**FRAGMENTO CITADO**
Uno de los problemas de no salir de casa durante mes y medio es la falta de vivencias, al menos de las colectivas, porque de las personales y familiares ha habido muchas. Pienso en escribir y me asalta la duda: de qué hablar si no he vivido nada nuevo. Pero de esa misma duda surge otra, porque ¿no es vivir dedicarse por entero al trabajo a distancia y a llenar el tiempo con quehaceres varios, diseñados al capricho? A lo mejor este preguntarme varias veces al día qué me apetece hacer y hacerlo,  y cómo agradar a los que viven conmigo  y mimarlos, es la vida de verdad, más allá de esa otra en la que los días se escapaban entre prisas y actividades. Ahora que se relaja un poco la prohibición tajante de salir, puede que haya desarrollado un nuevo síndrome que estaría entre el de Estocolmo y la agorafobia, y puede que se me mezclen las ganas de recuperar la “normalidad” con la nostalgia anticipada de esta diferente forma de vivir los días que no creo ni deseo que se vuelva a dar.
En estas reflexiones andaba cuando otra idea vino a rondarme, la de que al haber ocupado la pandemia todos los espacios de noticia y todas las conversaciones,  ha llegado a parecer que todo lo demás se borraba, como si nadie pudiera enfermar, sufrir, morir, por una causa diferente no relacionada con el coronavirus. Quizás en el subconsciente se ha instalado la falsa idea de “no me he contagiado, estoy a salvo”. En la burbuja protegida del hogar, la falta de contacto y el lavado de manos continuo ofrecen la absurda tentación de creer que el peligro se mantiene a raya. Pero seguimos siendo vulnerables dentro y fuera. Esta semana la noticia de la muerte de Michael Robinson, vencido finalmente por el cáncer, por ejemplo, ha sido un recordatorio de que vivimos esquivando peligros, de que las muertes violentas, absurdas, prematuras, previsibles… no dejan de existir. Nada es estable.

[Elementos almacenados]
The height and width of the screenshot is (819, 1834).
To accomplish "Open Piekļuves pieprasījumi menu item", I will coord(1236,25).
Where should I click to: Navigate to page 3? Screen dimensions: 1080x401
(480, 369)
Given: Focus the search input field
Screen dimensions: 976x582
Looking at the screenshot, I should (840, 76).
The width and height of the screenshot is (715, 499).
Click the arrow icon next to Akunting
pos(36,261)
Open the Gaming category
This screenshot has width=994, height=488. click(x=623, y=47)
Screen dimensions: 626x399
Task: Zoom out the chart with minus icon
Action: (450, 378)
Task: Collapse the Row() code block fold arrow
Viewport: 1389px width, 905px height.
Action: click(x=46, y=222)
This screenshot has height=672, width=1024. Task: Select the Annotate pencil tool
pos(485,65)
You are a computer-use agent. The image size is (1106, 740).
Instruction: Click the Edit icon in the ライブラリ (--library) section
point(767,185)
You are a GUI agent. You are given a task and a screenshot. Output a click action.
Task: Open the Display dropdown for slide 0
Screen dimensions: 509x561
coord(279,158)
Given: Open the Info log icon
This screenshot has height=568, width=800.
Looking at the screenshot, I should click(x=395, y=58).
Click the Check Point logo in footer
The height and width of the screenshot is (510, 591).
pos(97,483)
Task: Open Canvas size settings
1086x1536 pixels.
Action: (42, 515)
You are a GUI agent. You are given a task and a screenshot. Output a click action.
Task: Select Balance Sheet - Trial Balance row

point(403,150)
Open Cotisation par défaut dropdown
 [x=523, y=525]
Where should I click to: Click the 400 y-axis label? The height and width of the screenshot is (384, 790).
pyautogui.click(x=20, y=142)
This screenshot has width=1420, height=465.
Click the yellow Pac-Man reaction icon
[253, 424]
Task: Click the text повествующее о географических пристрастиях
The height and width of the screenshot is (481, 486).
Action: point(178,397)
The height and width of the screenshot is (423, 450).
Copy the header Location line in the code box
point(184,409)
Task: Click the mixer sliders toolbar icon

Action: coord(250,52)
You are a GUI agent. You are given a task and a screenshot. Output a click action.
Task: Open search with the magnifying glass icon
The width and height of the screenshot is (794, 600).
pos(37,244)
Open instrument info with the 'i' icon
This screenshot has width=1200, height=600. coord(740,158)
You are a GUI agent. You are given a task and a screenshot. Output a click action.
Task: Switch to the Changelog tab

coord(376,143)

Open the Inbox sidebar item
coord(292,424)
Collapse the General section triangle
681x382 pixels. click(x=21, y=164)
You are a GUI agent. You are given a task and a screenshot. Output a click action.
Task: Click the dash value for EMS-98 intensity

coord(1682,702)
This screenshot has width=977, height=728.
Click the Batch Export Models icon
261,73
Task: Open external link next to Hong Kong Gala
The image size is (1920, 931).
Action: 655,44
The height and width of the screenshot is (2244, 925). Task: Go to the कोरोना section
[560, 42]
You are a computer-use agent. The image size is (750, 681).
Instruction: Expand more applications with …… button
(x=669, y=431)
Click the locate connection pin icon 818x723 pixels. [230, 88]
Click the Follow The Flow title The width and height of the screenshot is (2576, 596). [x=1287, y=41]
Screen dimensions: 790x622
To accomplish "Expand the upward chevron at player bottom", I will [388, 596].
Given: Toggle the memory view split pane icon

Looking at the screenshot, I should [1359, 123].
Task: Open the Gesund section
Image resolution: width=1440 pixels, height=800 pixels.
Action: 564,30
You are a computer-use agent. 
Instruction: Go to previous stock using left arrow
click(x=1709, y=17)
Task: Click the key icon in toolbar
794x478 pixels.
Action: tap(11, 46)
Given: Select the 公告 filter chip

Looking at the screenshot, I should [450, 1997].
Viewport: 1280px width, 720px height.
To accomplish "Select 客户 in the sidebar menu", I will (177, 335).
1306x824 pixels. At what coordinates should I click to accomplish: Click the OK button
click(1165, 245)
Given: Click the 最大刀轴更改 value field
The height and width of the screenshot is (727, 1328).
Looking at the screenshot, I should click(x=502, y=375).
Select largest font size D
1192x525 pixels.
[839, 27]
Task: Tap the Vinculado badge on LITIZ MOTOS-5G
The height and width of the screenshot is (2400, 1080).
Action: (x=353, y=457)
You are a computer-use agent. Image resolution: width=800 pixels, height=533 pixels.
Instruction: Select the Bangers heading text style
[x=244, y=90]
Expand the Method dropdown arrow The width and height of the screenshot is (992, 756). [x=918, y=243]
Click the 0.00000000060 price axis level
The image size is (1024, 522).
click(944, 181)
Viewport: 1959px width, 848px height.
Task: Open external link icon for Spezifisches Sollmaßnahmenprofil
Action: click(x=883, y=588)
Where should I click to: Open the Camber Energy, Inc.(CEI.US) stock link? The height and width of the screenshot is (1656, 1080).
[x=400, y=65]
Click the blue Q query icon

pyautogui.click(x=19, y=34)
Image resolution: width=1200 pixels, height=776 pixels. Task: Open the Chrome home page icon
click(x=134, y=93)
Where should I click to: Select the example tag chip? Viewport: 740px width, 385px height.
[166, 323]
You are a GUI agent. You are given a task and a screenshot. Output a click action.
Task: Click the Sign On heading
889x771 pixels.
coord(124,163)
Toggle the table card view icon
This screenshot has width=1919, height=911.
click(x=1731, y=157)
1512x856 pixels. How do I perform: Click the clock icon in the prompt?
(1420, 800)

**TUS INSTRUCCIONES**
Copia sin cambios el pasaje del texto sobre el confinamiento que va desde "En estas reflexiones" hasta "Nada es estable.", ambos incluidos.

**RESULTADO DEL EJERCICIO**
En estas reflexiones andaba cuando otra idea vino a rondarme, la de que al haber ocupado la pandemia todos los espacios de noticia y todas las conversaciones,  ha llegado a parecer que todo lo demás se borraba, como si nadie pudiera enfermar, sufrir, morir, por una causa diferente no relacionada con el coronavirus. Quizás en el subconsciente se ha instalado la falsa idea de “no me he contagiado, estoy a salvo”. En la burbuja protegida del hogar, la falta de contacto y el lavado de manos continuo ofrecen la absurda tentación de creer que el peligro se mantiene a raya. Pero seguimos siendo vulnerables dentro y fuera. Esta semana la noticia de la muerte de Michael Robinson, vencido finalmente por el cáncer, por ejemplo, ha sido un recordatorio de que vivimos esquivando peligros, de que las muertes violentas, absurdas, prematuras, previsibles… no dejan de existir. Nada es estable.